## [Task to carry out]
Please find every line of the listing below where "status" occurs and copy it.

>>>>>

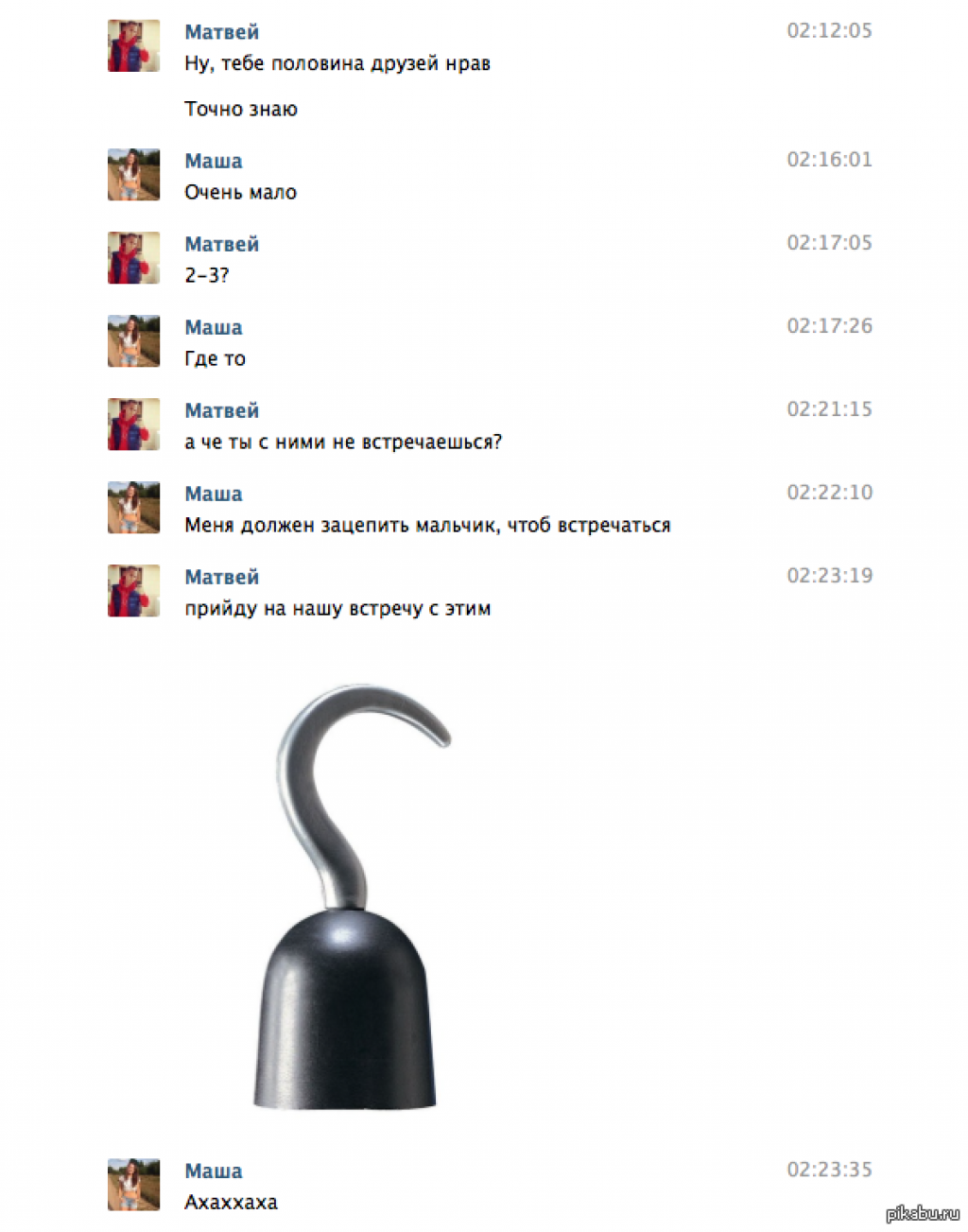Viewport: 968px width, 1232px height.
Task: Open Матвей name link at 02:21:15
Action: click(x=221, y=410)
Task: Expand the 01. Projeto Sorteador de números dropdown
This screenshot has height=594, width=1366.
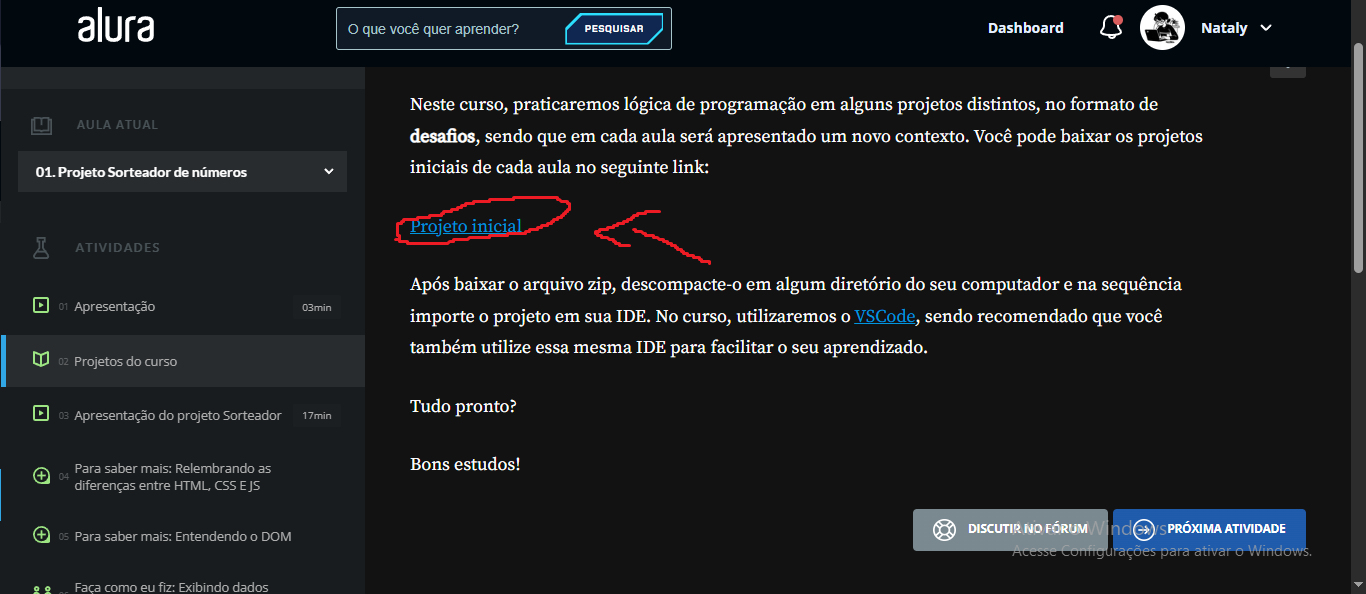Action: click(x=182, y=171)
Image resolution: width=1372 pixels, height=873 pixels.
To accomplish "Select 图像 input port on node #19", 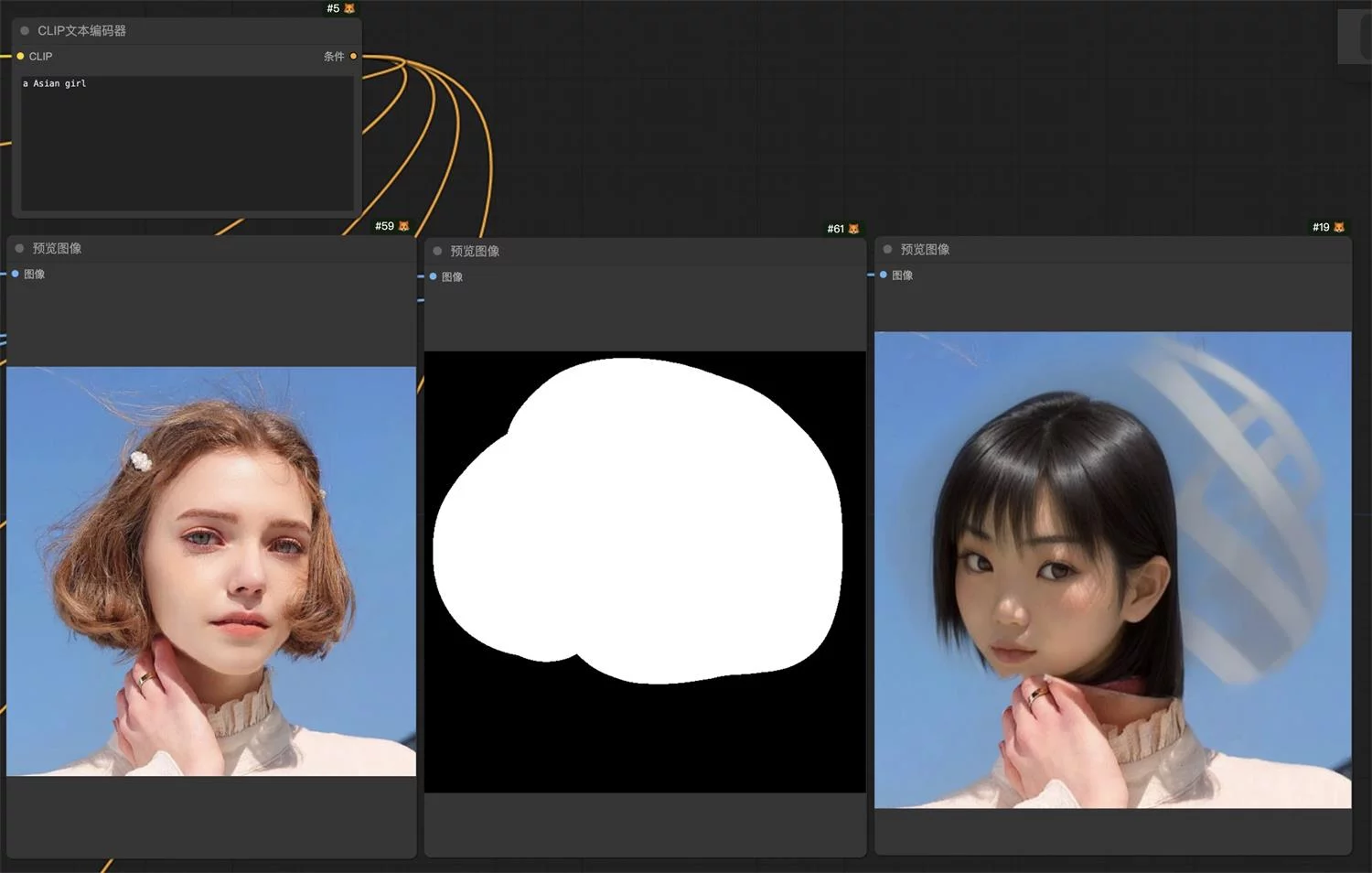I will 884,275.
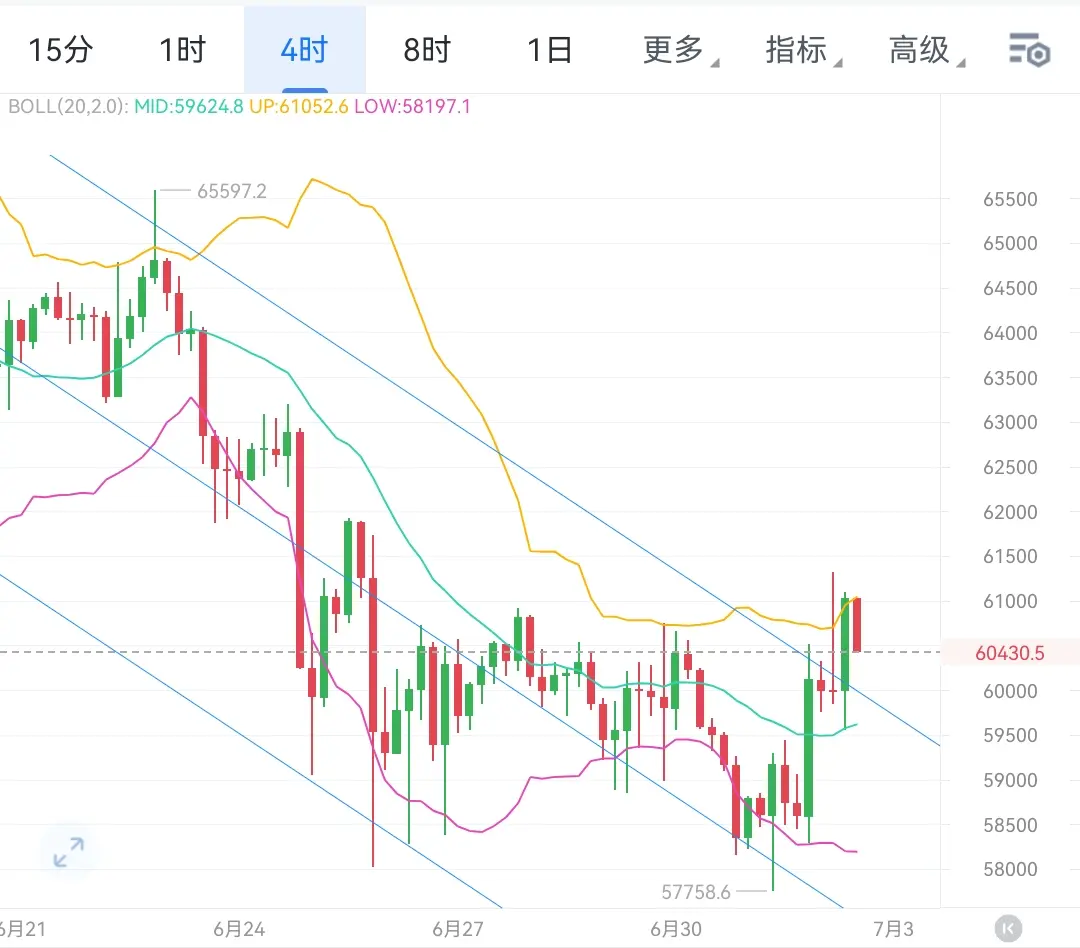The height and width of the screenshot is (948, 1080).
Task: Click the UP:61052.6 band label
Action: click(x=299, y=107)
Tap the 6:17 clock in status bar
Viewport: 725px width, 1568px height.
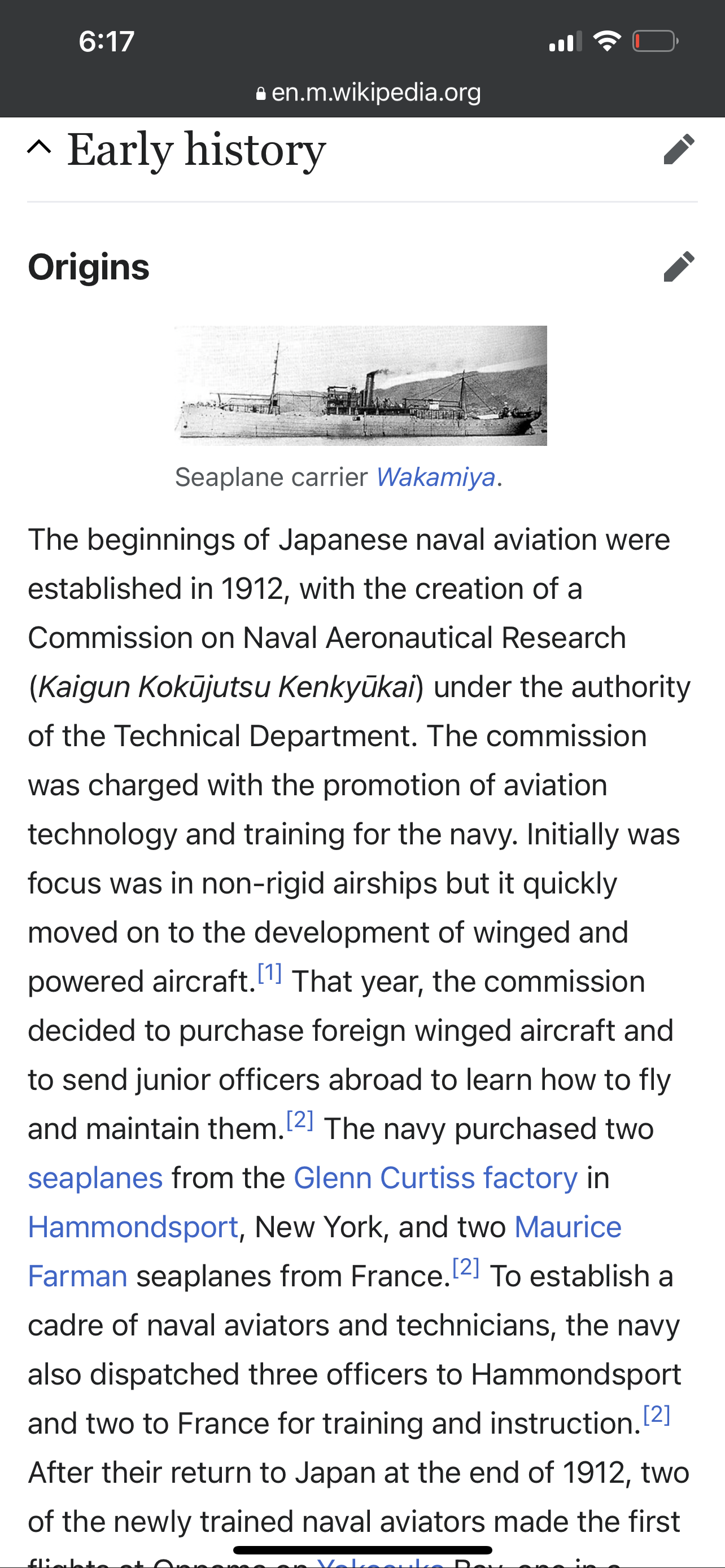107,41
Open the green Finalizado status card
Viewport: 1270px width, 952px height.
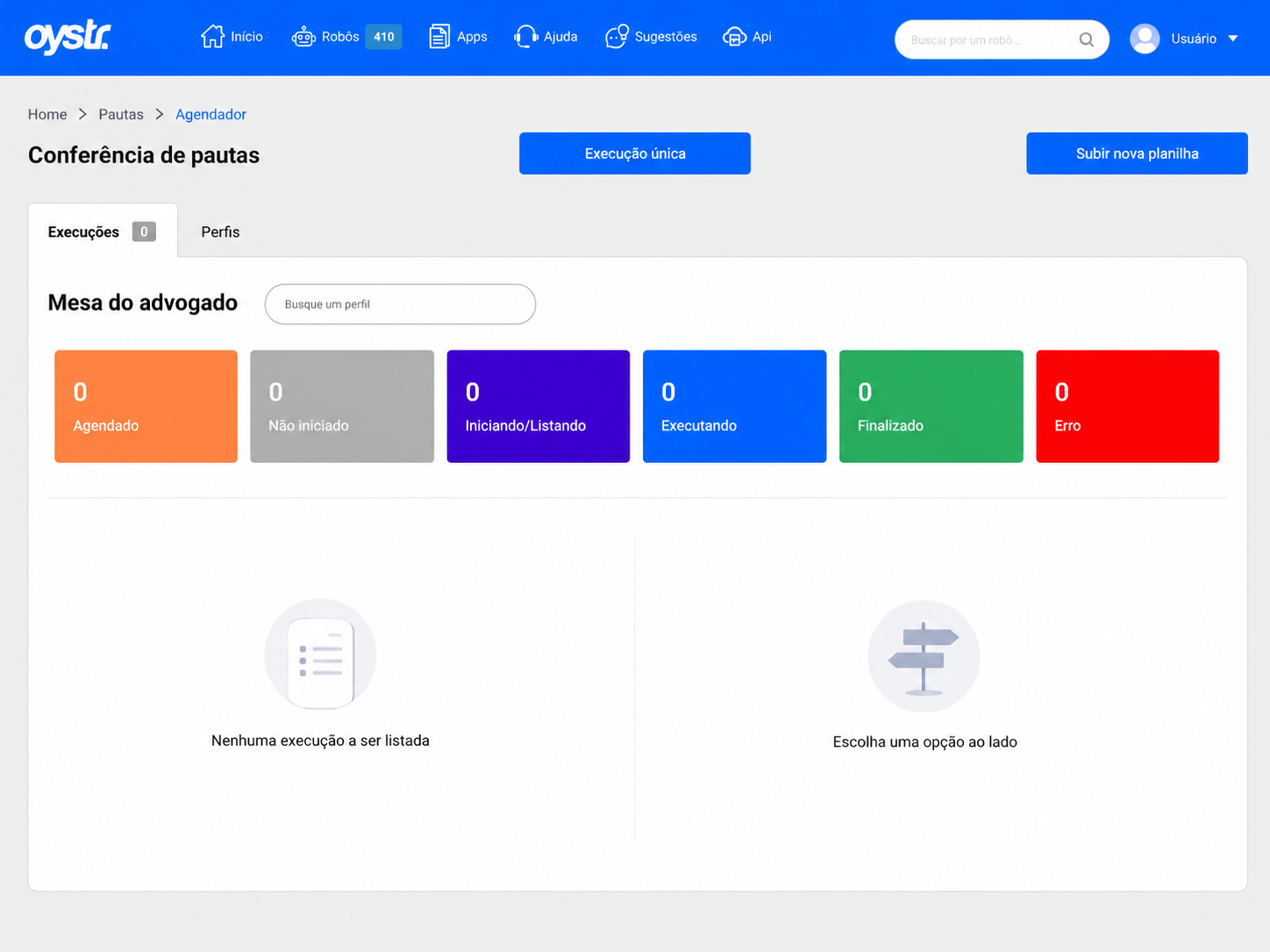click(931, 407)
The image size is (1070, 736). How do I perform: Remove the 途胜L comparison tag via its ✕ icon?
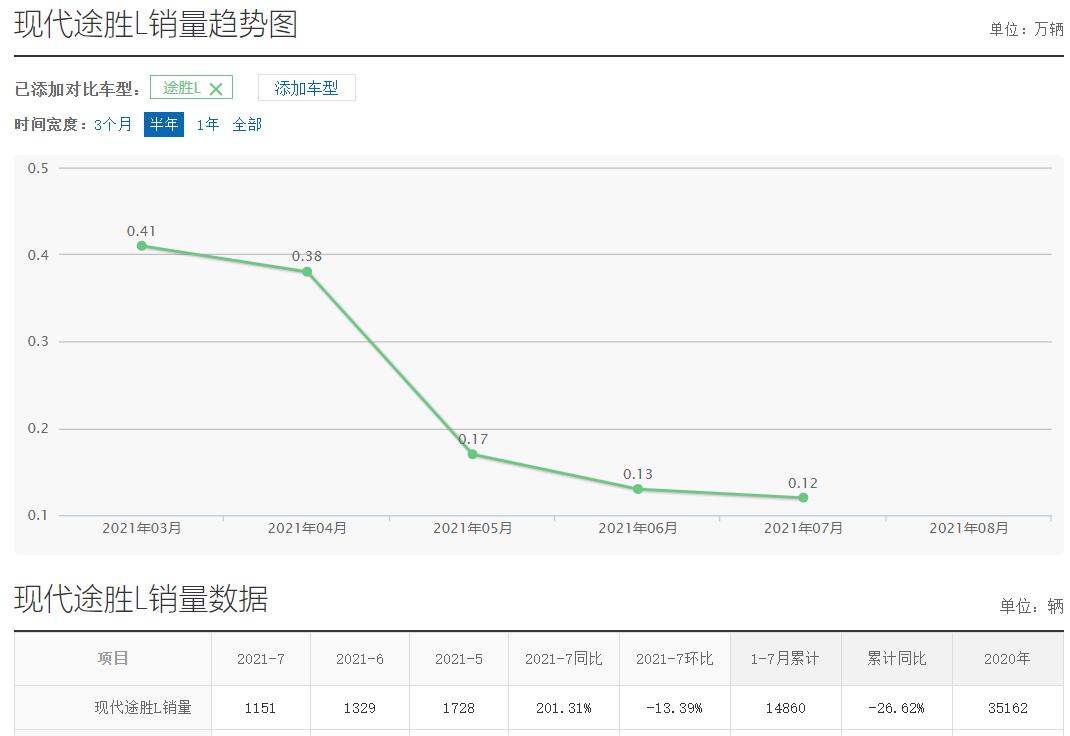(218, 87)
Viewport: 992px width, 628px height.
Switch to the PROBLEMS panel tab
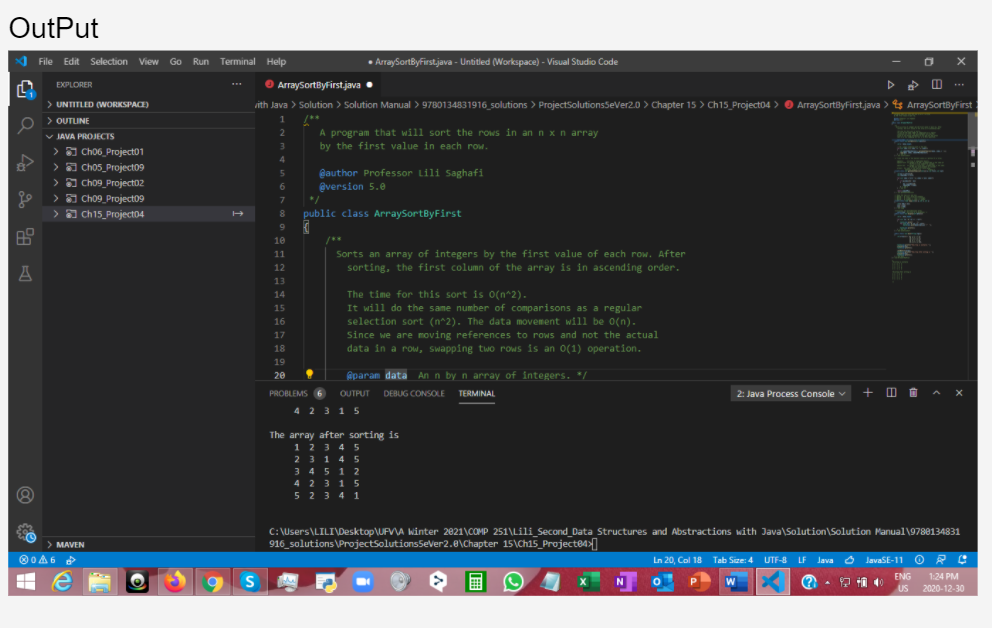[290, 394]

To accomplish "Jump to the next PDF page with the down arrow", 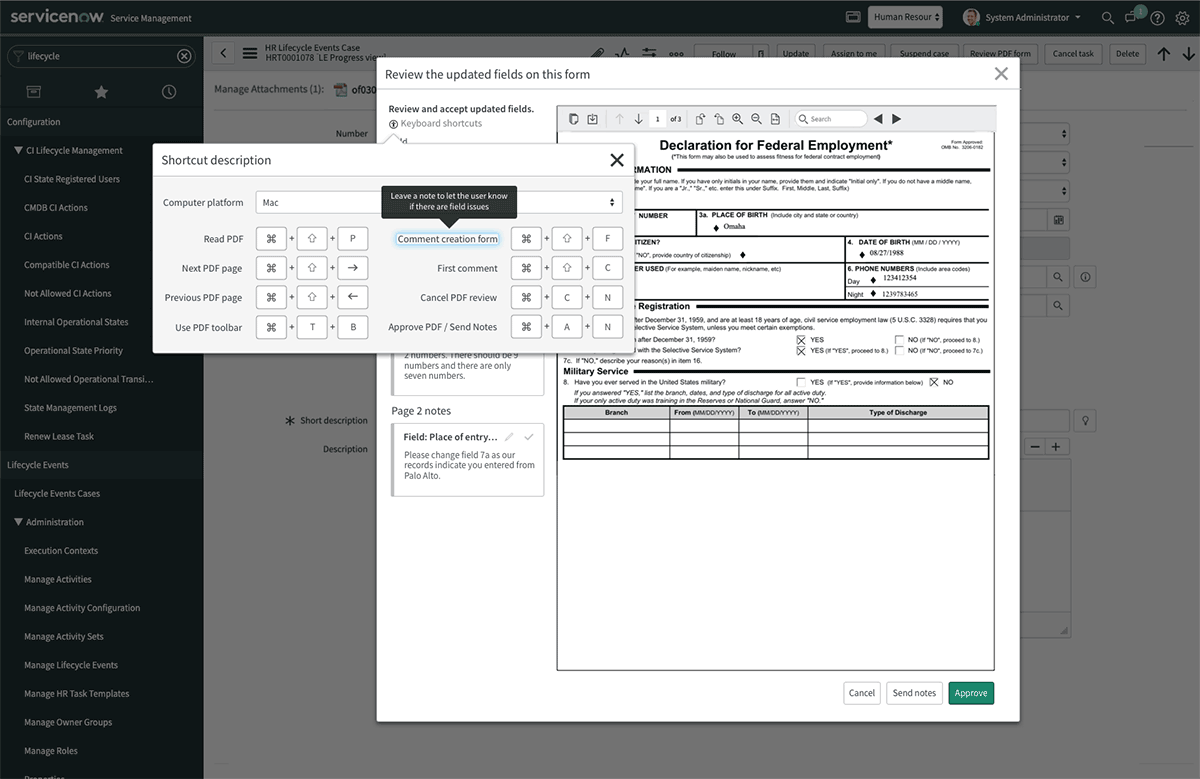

<<<<<

## [Response to the task]
Tap the 6:17 clock in status bar
Open the green Finalizado status card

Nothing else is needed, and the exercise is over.